(Stored items)
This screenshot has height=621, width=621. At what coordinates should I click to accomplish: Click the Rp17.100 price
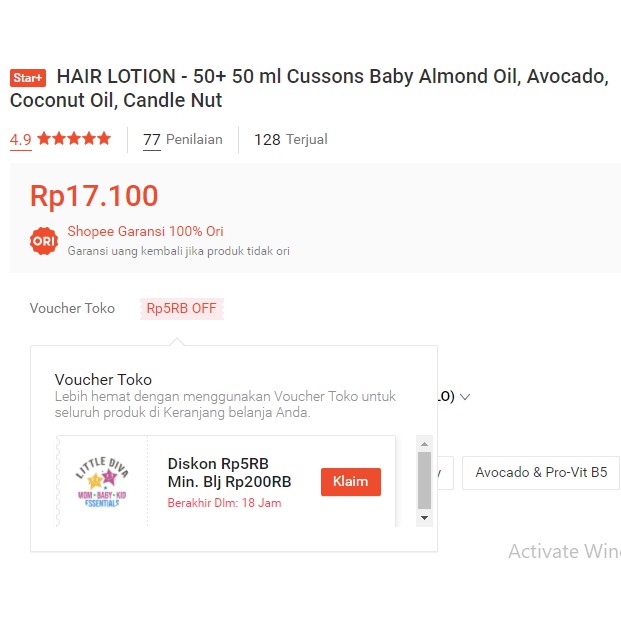click(94, 196)
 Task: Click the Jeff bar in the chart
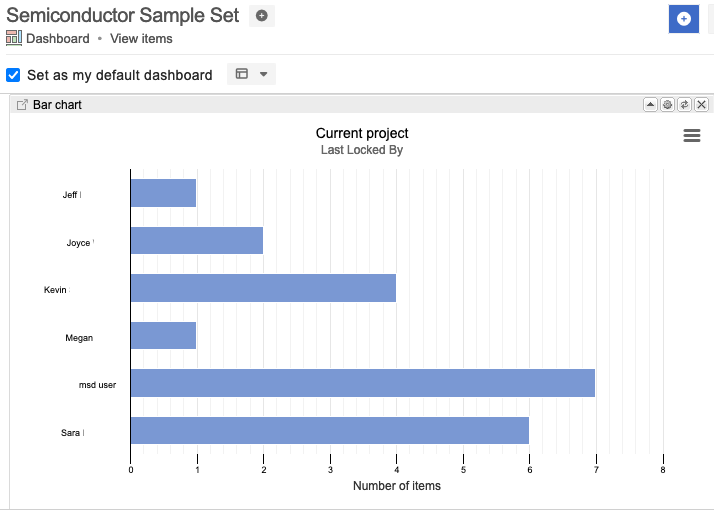tap(163, 193)
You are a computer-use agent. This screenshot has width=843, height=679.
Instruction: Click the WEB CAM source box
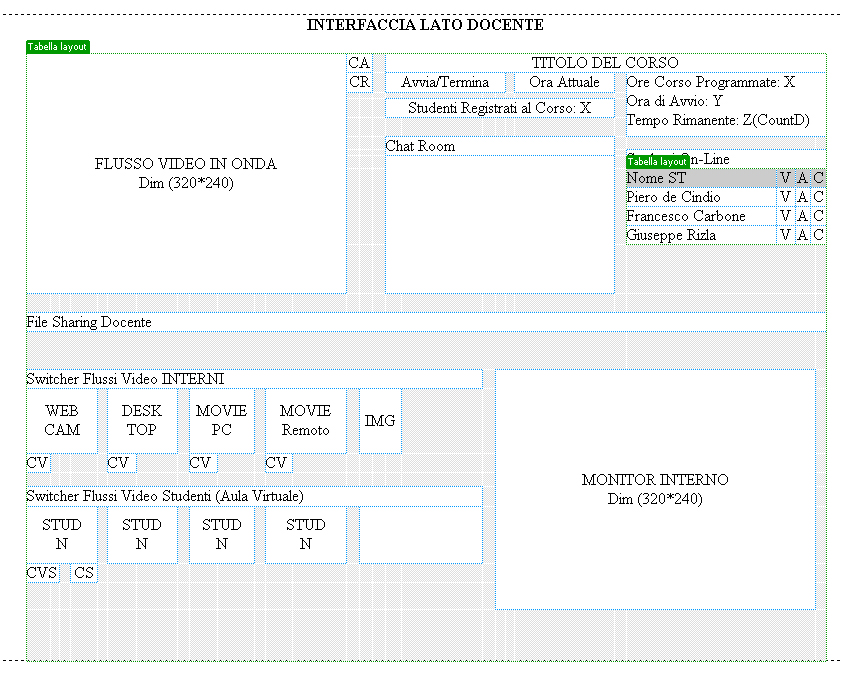[61, 421]
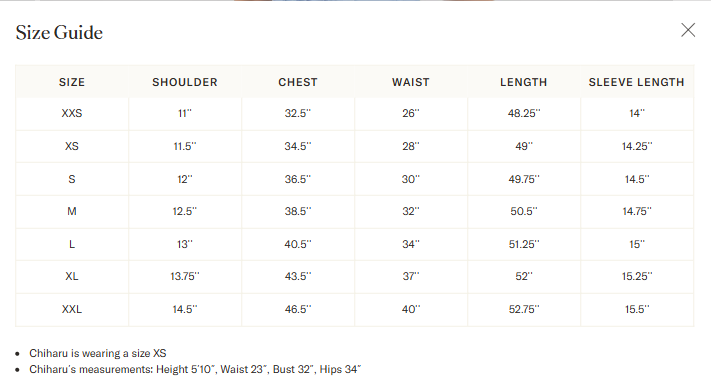Click the 34" waist value for size L
The width and height of the screenshot is (711, 388).
click(x=411, y=244)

WHAT IS EXPECTED —
Please set down every record exactly as it appears, leaving out the pictures.

EXERCISE RESULT —
This screenshot has height=621, width=621. At what coordinates should I click to accomplish: Click the Rp17.100 price
click(94, 196)
 Task: Click the Jeff bar in the chart
tap(163, 193)
You are a computer-use agent. This screenshot has width=843, height=679.
Instruction: Click the WEB CAM source box
[61, 421]
Click the 34" waist value for size L
The width and height of the screenshot is (711, 388).
click(x=411, y=244)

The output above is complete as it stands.